/firfilt

Routines for designing Windowed Sinc, Parks-McClellan and Moving Average Finite Impulse Response (FIR) filters and filtering EEGLAB EEG datasets. The routines for designing Parks-McClellan FIR filters require the MATLAB Signal Processing Toolbox. Report bugs, unexpected behavior and feature requests to widmann at uni-leipzig dot de.

Primary LanguageMATLAB

FIRFILT EEGLAB plugin

The FIRfilt EEGLAB plugin is a tool used within the EEGLAB environment. FIRfilt is specifically designed for filtering EEG data using Finite Impulse Response (FIR) filters. Here are the key features and functionalities of the FIRfilt plugin:

  • FIR filtering: FIRfilt provides a straightforward interface for applying FIR filters to EEG data. FIR filters are commonly used due to their stability and linear phase properties.
  • Filter types: Users can create various types of FIR filters, including low-pass, high-pass, band-pass, and band-stop filters. This flexibility allows users to isolate specific frequency bands of interest.
  • Design methods: FIRfilt offers several methods for designing FIR filters, such as the windowed sinc, equiripple, or moving average. Each method has its own advantages depending on the specific filtering requirements.
  • Graphical interface: The plugin integrates with the EEGLAB GUI, making it accessible for users who prefer graphical user interfaces for their data processing tasks.
  • Command line support: For more advanced users, FIRfilt also supports command-line operations, allowing for script-based automation and integration into larger data processing pipelines.

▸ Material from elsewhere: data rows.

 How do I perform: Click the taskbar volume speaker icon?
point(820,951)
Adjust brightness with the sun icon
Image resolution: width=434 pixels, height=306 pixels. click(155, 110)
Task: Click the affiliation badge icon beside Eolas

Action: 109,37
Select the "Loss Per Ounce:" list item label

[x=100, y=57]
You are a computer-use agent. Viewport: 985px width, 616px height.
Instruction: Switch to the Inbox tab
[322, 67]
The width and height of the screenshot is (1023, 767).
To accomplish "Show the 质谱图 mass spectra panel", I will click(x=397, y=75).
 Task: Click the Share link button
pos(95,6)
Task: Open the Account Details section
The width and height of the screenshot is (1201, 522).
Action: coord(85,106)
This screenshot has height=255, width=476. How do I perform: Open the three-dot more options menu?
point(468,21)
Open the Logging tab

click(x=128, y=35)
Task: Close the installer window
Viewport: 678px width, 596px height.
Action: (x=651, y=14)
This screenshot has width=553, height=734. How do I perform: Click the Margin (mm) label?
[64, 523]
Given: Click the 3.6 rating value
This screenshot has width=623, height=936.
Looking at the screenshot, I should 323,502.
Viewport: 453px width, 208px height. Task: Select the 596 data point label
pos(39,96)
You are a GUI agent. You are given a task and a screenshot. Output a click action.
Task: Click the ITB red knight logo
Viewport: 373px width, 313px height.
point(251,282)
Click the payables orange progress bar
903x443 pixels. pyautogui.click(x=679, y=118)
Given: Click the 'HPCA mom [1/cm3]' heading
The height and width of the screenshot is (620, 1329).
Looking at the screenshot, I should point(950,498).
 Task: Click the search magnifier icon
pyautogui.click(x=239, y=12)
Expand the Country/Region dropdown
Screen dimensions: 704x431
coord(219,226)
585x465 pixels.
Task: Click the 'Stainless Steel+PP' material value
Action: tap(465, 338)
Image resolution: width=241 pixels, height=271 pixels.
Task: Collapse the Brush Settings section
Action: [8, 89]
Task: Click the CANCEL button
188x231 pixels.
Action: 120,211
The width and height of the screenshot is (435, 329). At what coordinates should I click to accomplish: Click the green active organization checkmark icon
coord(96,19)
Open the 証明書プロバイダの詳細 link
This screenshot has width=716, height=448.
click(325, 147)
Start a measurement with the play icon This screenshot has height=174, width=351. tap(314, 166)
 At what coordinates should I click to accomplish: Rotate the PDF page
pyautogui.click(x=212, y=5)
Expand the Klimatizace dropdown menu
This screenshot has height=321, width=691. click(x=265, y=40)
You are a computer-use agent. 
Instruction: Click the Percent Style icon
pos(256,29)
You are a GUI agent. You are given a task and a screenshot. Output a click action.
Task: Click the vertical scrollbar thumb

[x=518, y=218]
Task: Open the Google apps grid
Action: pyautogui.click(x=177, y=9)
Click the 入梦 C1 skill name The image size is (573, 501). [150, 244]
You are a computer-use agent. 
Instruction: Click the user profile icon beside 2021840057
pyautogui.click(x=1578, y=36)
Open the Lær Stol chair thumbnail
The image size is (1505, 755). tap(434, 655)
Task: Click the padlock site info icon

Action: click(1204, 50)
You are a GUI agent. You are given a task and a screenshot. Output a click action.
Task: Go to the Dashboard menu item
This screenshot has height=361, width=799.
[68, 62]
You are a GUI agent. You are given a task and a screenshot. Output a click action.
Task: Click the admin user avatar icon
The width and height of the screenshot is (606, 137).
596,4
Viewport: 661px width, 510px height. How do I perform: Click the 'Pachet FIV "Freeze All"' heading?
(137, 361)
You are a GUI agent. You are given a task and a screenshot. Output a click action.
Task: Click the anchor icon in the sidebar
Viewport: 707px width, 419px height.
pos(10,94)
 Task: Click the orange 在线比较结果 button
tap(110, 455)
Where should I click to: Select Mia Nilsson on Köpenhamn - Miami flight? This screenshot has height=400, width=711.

See this page or the paper for additional documentation.

Reference

Please cite

Widmann, A., Schröger, E., & Maess, B. (2015). Digital filter design for electrophysiological data - a practical approach. Journal of Neuroscience Methods, 250, 34-46.

if you have used functions from the EEGLAB firfilt plugin in your manuscript.

Version History

v2.8 - Added usefftfilt option to pop_eegfiltnew()

v2.7 - handle better boundary events

v2.7.1 - better handling of boundary events